<<<<

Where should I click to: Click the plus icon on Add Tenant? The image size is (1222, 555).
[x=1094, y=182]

>>>>
<<<<

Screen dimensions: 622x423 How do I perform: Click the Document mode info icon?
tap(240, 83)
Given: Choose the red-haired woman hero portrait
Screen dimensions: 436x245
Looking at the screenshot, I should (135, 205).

>>>>

# EXERCISE:
Can you turn the items from the line holding "Where should I" through the line holding "[x=1094, y=182]", inclusive, into a two-column CSV with the headers instruction and location? Use one row per item, with its text under instruction and its answer under location, each in a single quoted field and with line breaks replaced by spaces.

# TASK ANSWER:
instruction,location
"Where should I click to: Click the plus icon on Add Tenant? The image size is (1222, 555).","[x=1094, y=182]"